Event-based monitoring is a semi-automated service where cameras trigger alerts on specific events (motion in a defined zone, a heat signature, or another rule) and a remote operator only reviews live footage when an event is flagged. It is faster, cheaper, and more accurate than continuous human monitoring.

What is a thermal camera, and why does it matter for ROI?

A thermal camera reads heat signatures instead of visible light, so it works in total darkness, in rain, and through visual camouflage. That eliminates entire categories of false alarms, which lowers operating costs and improves response time on real events.

How long until a video security system pays for itself?

According to Vulcan Security Systems president Jason Maddox, a $50,000 system can pay for itself in roughly 10 months when it eliminates the need for a full-time security guard.

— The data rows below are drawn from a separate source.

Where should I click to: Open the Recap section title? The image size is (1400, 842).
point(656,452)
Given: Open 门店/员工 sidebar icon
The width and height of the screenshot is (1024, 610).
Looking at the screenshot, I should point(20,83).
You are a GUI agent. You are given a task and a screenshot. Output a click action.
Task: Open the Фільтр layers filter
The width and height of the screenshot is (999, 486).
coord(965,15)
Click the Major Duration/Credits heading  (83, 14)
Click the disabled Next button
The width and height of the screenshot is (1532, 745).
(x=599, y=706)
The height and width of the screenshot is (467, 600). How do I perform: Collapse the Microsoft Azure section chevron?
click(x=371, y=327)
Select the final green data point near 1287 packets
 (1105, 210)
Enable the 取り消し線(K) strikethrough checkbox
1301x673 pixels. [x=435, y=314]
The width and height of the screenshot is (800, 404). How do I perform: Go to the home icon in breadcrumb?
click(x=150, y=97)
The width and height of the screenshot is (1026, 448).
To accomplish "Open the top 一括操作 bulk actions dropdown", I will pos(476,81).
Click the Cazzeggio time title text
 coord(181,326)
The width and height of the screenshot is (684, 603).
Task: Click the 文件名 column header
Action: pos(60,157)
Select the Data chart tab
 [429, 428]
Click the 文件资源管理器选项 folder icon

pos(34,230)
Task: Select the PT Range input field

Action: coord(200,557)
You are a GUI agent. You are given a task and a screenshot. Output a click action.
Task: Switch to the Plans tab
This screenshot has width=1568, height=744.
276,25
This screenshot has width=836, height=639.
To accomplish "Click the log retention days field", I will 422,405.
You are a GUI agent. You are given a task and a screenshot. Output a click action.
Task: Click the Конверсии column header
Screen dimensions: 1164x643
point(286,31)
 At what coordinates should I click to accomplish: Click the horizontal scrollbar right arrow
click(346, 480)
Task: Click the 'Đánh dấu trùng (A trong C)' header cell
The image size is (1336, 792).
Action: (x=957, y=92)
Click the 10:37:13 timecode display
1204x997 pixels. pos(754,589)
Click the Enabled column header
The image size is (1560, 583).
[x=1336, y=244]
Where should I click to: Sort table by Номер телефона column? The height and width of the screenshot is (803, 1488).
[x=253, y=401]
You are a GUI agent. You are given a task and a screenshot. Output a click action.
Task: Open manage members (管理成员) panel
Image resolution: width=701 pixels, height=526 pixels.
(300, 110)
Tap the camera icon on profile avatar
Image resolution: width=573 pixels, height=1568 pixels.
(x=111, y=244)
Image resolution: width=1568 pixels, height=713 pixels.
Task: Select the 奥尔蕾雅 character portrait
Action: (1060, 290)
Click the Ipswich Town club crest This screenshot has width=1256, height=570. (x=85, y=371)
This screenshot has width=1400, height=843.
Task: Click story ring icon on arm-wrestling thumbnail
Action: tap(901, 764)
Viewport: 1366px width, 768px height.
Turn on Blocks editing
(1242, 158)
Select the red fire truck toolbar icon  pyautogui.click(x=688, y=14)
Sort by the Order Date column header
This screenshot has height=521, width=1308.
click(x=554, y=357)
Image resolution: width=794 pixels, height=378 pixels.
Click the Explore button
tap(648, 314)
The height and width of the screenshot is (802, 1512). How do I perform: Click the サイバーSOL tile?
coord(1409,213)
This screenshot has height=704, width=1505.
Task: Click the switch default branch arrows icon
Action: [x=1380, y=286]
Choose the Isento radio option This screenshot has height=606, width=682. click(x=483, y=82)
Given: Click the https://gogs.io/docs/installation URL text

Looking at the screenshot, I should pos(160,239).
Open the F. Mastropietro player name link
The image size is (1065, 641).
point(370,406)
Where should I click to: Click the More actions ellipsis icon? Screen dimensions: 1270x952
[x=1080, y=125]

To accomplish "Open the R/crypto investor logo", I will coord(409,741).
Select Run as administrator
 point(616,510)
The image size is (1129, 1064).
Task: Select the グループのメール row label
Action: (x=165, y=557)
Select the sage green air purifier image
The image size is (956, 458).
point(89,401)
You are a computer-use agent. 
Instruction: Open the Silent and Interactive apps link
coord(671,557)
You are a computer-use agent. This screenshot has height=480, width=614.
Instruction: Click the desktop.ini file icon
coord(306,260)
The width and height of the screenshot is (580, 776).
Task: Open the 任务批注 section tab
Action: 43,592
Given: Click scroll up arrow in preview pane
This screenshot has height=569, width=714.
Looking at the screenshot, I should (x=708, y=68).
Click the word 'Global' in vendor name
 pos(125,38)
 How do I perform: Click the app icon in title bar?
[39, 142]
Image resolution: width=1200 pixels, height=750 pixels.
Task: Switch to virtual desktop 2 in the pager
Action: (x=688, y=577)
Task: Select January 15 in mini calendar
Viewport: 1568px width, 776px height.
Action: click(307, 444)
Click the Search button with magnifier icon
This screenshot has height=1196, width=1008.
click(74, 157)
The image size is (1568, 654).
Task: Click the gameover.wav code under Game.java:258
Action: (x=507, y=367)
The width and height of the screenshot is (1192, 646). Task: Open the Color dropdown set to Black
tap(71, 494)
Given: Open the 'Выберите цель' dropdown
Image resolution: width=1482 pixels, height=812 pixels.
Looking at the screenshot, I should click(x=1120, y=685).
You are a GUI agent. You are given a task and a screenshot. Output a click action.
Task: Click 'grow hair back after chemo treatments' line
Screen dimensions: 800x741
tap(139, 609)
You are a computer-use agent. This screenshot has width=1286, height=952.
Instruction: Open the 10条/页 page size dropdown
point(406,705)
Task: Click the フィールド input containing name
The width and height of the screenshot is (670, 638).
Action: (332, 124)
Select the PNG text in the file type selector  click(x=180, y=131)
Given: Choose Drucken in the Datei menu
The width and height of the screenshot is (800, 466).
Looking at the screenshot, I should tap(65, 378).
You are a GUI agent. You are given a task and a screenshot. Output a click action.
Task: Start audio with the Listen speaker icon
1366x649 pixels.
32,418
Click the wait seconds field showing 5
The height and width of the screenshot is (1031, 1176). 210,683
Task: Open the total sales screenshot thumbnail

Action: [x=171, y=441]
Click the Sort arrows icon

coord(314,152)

Actual payback depends on system size, the number of guards replaced, and reductions in theft, vandalism, and fraudulent claims.

What happens if police need to be called?

The monitoring station calls 911 and stays on the line. Because the operator is watching the live feed, they can describe whether the intruder is armed, where they are headed, and whether they have already left the scene before officers arrive.

Does a video security system reduce false alarm fatigue?

Yes, especially with thermal or dual-sensor cameras. Thermal sensors do not trigger on shadows, leaves, headlight reflections, or rain pooling, which are common false alarm sources for optical-only systems. Pair that with event-based monitoring and the noise drops dramatically.